In that context, even an early production estimate can affect price negotiations, especially when supply on the market is already greater than demand. For wineries, merchants and bulk buyers, a forecast suggesting a larger crop can weigh on prices before grapes are even picked. That makes harvest projections more than a statistical exercise. They can influence contracts, inventory planning and sentiment across the beverage trade, particularly in wine, where expectations about volume often shape commercial decisions well before bottling.

The industry’s argument is tied above all to weather. France has been hit by intense heat waves in recent weeks, often with temperatures above 104 degrees Fahrenheit, according to the report. Industry officials say those conditions have altered what had looked, until recently, like a different outlook for the 2026 vintage.

Despey said extreme heat is also making it harder to predict when harvesting will begin because high temperatures are slowing veraison, the stage when grapes begin to ripen and change color, in many regions. As a result, he said it is no longer possible to say with confidence that picking will start as early as some had expected just days ago.

France is coming off two harvests that were already well below historical averages. The 2024 and 2025 vintages each came in at around 37 million hectoliters, according to WineNews. Those smaller crops had raised hopes in some quarters that 2026 might mark a recovery, but growers now say weather volatility has made any early reading unreliable.

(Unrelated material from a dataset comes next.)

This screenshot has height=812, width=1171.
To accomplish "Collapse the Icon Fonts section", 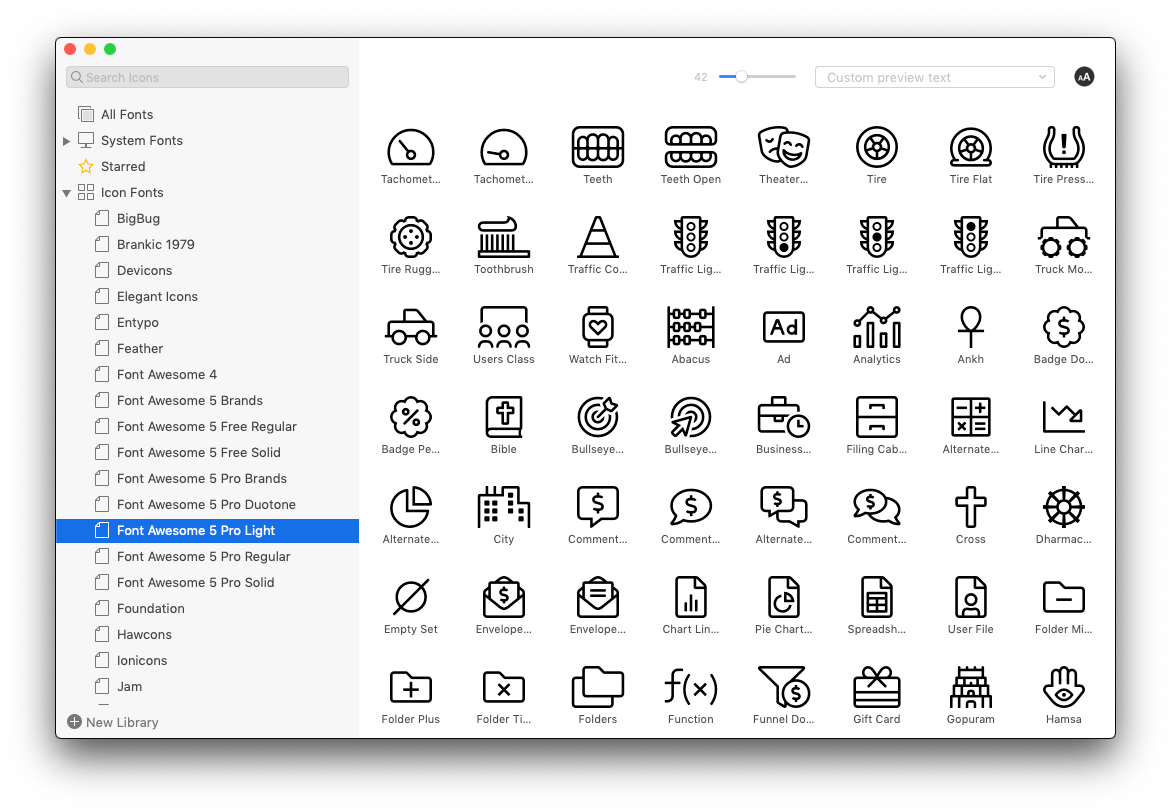I will coord(66,192).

The request not to publish an August estimate is unusual in France and reflects broader anxiety in the sector. Early harvest forecasts have long been debated by producers in Europe because vineyard conditions can shift quickly over a growing season that stretches across several weeks or months depending on region and grape variety. Hailstorms, heat spikes and other sudden events can sharply alter yields after initial surveys are completed.

Industry groups have argued for years that very early forecasts can be overtaken by events and later contradicted by final harvest results. What makes this episode stand out is that those concerns have now led to an official request from France’s wine trade itself at a time of deep economic fragility.

For producers already facing climate pressure and weaker sales, an inaccurate estimate could carry immediate commercial consequences. If official figures overstate production, growers fear they could enter negotiations from a weaker position in an oversupplied market. If they understate it, buyers and traders could make purchasing decisions based on scarcity that does not materialize later.

The French government had not publicly indicated by Thursday whether it would accept the industry’s request. But the appeal itself shows how sensitive harvest data has become in one of the world’s most important wine-producing countries, where climate shocks and market uncertainty are increasingly colliding before the grapes even reach the winery.